**EXERCISE PROMPT:**
Your task is to copy every entry exactly.

(Dataset entries)
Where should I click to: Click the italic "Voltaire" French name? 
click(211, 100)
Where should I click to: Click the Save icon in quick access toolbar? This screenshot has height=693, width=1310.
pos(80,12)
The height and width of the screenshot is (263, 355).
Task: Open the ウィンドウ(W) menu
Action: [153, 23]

**RESULT OF THE TASK:**
Where should I click to: Click the italic "Voltaire" French name? 
click(211, 100)
Where should I click to: Click the Save icon in quick access toolbar? This screenshot has height=693, width=1310.
pos(80,12)
The height and width of the screenshot is (263, 355).
Task: Open the ウィンドウ(W) menu
Action: [153, 23]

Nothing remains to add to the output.